## Supplied information
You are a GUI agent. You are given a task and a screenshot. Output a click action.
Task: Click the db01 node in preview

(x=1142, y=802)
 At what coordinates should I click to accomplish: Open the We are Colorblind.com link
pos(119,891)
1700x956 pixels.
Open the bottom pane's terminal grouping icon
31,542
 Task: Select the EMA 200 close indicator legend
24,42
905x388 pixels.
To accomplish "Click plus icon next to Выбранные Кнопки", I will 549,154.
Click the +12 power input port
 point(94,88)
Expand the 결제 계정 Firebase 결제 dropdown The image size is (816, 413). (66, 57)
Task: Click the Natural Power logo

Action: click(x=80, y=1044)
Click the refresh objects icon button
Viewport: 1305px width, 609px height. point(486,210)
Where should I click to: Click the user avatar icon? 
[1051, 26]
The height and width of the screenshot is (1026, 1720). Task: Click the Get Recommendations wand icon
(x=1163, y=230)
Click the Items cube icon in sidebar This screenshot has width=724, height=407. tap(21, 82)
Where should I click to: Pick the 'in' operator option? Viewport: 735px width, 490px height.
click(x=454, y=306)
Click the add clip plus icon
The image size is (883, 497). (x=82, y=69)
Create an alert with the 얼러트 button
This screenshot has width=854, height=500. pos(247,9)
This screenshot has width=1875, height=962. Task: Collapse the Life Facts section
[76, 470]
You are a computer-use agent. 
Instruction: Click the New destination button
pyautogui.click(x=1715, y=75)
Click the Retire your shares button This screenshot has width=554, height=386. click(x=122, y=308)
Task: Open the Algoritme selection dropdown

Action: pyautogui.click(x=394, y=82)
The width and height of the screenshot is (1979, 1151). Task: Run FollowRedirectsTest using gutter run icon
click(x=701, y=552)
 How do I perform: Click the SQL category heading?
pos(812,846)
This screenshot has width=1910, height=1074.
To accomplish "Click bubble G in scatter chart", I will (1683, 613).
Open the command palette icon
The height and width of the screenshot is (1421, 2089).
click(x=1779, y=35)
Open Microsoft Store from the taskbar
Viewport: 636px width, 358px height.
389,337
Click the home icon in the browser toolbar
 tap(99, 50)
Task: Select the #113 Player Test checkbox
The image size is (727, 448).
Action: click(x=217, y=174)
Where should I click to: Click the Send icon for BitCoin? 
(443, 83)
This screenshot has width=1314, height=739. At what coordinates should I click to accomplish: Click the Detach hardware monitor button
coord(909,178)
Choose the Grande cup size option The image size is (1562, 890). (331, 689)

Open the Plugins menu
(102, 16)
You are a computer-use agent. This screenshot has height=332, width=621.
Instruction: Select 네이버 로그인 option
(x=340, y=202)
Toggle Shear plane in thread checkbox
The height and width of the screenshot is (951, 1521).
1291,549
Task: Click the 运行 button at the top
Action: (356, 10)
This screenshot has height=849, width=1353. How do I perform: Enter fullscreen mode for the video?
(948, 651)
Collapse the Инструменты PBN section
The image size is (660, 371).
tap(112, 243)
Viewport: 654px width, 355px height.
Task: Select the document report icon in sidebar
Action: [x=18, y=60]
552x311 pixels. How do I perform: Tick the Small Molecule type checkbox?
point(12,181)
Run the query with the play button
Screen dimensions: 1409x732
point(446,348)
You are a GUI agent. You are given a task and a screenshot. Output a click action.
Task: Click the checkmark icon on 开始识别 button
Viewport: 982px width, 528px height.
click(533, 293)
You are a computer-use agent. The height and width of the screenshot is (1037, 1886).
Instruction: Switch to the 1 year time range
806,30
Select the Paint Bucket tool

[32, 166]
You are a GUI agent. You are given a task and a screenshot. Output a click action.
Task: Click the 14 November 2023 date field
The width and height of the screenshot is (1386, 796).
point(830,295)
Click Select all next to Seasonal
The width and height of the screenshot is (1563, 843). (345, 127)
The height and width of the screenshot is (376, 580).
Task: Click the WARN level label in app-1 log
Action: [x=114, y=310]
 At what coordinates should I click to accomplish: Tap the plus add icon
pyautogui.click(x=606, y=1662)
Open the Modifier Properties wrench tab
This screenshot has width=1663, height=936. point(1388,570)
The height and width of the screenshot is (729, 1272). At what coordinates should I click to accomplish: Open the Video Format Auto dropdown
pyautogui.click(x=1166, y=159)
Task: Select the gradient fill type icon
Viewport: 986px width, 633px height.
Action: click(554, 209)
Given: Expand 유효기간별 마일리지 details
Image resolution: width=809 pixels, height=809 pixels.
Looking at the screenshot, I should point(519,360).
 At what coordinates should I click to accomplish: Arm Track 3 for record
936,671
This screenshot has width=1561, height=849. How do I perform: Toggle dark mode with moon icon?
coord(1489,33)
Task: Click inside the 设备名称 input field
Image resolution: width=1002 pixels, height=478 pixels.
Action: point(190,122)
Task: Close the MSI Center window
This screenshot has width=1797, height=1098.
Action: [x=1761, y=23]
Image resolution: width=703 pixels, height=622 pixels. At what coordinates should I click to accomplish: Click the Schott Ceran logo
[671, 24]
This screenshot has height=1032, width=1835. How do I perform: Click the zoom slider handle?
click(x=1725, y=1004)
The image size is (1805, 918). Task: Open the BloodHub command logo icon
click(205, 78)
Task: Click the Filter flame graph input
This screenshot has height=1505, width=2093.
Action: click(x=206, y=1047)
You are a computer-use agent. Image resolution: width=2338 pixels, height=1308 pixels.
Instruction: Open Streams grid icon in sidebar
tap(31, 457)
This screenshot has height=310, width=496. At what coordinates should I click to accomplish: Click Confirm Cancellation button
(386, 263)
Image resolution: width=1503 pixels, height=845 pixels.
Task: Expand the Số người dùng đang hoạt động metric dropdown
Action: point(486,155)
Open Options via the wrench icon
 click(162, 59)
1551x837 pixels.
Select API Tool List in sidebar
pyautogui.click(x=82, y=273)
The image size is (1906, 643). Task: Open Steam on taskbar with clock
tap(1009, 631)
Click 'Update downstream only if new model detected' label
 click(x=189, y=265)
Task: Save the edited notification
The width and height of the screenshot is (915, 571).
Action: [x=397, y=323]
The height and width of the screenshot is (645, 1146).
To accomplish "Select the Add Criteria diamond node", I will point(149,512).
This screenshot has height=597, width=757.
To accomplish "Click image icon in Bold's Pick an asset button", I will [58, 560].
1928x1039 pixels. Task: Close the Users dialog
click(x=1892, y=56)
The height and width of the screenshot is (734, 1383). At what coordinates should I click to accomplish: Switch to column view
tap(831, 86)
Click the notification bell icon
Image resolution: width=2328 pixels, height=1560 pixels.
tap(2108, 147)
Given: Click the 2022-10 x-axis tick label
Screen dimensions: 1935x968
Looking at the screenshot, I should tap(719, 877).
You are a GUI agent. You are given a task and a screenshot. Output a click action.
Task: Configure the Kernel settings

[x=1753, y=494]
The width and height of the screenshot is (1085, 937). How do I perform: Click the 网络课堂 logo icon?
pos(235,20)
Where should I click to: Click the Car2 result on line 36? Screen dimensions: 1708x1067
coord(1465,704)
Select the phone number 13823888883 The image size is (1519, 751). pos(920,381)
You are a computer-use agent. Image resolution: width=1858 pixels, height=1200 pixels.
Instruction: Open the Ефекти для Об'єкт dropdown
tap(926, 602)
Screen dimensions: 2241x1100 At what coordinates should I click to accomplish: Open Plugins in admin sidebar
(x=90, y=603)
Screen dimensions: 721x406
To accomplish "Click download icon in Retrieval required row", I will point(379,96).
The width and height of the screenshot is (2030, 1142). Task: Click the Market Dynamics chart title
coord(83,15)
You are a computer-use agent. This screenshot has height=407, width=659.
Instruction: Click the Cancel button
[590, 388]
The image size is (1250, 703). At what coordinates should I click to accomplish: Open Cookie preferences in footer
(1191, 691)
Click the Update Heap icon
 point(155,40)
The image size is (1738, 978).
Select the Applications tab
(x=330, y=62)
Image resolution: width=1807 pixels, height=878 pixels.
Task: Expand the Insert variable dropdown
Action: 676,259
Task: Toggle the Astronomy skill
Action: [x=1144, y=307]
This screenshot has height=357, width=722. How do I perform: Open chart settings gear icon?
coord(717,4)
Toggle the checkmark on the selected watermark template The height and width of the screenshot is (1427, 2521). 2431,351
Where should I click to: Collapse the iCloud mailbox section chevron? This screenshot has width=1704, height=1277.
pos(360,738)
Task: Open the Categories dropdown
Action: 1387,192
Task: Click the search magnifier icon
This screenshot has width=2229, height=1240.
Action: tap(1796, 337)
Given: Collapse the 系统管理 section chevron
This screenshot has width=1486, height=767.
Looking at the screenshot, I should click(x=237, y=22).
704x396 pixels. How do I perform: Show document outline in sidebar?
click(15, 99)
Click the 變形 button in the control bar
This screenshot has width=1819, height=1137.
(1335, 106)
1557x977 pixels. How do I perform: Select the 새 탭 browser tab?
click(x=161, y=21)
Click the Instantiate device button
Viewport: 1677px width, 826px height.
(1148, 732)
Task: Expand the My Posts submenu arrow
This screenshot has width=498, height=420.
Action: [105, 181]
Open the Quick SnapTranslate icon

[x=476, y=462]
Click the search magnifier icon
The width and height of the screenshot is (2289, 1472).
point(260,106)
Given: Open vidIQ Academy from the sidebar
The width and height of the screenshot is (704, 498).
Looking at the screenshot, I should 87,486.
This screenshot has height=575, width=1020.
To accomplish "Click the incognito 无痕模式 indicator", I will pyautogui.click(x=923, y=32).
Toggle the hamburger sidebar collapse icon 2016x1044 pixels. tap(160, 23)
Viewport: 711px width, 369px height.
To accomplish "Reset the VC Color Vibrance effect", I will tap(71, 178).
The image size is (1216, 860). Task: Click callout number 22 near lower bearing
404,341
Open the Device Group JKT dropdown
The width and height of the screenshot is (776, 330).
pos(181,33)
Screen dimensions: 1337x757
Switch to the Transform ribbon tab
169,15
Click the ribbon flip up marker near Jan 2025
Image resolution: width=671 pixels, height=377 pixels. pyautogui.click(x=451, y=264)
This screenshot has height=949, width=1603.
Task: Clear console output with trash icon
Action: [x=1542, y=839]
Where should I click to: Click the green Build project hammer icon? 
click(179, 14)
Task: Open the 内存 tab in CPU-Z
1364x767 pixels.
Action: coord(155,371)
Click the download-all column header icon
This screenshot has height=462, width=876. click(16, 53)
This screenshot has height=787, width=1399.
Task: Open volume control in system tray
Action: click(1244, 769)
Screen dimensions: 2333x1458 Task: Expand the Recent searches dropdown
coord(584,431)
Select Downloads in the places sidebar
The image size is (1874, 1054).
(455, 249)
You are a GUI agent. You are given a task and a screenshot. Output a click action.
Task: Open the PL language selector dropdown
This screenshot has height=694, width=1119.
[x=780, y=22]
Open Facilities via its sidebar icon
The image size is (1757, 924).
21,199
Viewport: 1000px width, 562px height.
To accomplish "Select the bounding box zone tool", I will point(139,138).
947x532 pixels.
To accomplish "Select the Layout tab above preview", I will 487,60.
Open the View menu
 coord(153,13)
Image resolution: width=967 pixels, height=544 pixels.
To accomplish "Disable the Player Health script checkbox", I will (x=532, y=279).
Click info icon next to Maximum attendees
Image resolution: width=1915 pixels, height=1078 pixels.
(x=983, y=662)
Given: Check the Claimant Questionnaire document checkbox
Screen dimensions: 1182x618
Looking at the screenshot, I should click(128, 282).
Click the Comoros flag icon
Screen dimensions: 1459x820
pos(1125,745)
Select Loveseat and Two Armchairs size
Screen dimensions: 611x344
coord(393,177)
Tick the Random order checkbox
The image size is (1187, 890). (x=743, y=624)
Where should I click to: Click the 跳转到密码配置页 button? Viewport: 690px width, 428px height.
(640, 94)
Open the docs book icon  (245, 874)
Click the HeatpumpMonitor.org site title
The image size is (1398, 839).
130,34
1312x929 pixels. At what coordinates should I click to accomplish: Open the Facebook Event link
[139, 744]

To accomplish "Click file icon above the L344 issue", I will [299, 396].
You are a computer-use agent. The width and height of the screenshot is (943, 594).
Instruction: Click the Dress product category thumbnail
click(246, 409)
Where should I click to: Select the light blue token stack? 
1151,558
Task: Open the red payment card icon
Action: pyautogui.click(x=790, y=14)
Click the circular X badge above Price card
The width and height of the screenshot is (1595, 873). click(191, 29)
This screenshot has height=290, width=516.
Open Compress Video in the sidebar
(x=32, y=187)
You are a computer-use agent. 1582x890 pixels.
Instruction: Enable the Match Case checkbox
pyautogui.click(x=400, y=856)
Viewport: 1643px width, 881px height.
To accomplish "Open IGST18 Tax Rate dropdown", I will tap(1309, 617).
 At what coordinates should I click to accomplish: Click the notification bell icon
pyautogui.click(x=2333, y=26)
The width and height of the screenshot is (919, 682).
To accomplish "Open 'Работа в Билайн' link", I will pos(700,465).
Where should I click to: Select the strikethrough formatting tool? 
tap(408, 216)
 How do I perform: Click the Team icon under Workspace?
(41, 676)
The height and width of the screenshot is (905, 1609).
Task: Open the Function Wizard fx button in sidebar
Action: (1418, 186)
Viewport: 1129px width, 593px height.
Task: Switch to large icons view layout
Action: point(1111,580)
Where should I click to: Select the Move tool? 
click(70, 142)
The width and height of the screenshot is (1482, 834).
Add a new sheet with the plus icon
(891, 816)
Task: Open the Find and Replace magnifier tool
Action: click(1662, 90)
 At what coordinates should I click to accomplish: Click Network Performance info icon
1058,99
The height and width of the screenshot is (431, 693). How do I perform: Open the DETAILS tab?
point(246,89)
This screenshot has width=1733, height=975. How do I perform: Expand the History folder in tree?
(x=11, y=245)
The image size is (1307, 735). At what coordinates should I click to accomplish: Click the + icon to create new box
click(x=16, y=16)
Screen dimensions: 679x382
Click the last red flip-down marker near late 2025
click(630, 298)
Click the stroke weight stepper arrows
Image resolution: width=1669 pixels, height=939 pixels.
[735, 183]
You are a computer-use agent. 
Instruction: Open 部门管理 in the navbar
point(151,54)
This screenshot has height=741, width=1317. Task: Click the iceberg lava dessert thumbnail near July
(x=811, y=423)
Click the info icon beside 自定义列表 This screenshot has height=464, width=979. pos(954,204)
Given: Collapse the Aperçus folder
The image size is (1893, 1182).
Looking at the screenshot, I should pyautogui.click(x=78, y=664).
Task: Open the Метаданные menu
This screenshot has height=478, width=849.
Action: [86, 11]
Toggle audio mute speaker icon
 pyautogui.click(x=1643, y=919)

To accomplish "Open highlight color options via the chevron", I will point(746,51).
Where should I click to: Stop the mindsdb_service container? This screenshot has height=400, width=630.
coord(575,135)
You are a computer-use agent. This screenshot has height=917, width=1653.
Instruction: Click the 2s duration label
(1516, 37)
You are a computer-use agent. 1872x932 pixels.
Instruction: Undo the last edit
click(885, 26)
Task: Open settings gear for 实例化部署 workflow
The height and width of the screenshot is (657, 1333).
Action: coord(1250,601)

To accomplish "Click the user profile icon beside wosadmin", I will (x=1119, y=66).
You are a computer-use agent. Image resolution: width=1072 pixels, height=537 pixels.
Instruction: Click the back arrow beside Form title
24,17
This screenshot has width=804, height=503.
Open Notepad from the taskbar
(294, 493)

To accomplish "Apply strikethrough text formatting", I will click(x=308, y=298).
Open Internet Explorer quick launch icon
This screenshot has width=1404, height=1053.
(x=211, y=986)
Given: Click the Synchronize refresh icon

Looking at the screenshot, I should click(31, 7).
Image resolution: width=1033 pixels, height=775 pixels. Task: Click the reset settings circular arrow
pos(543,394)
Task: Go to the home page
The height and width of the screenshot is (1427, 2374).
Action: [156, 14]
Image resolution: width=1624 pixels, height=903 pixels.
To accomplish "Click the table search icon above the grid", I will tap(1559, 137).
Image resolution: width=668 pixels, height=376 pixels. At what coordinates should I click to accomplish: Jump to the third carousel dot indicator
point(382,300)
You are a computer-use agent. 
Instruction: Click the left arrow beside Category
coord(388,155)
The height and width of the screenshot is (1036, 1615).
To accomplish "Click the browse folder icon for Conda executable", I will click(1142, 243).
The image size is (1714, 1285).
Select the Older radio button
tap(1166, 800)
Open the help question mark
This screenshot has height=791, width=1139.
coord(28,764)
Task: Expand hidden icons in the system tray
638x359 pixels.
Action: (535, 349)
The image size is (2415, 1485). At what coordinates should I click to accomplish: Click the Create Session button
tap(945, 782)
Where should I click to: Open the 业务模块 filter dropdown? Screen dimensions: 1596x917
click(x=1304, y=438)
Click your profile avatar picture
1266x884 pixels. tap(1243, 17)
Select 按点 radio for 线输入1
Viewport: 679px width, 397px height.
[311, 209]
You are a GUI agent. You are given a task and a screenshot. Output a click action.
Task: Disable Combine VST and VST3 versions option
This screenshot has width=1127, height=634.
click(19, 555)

## Aim of the exercise
Show every line from the entries above in which the word "checkmark" appears.

## Exercise result
Task: Click the checkmark icon on 开始识别 button
Toggle the checkmark on the selected watermark template The height and width of the screenshot is (1427, 2521). 2431,351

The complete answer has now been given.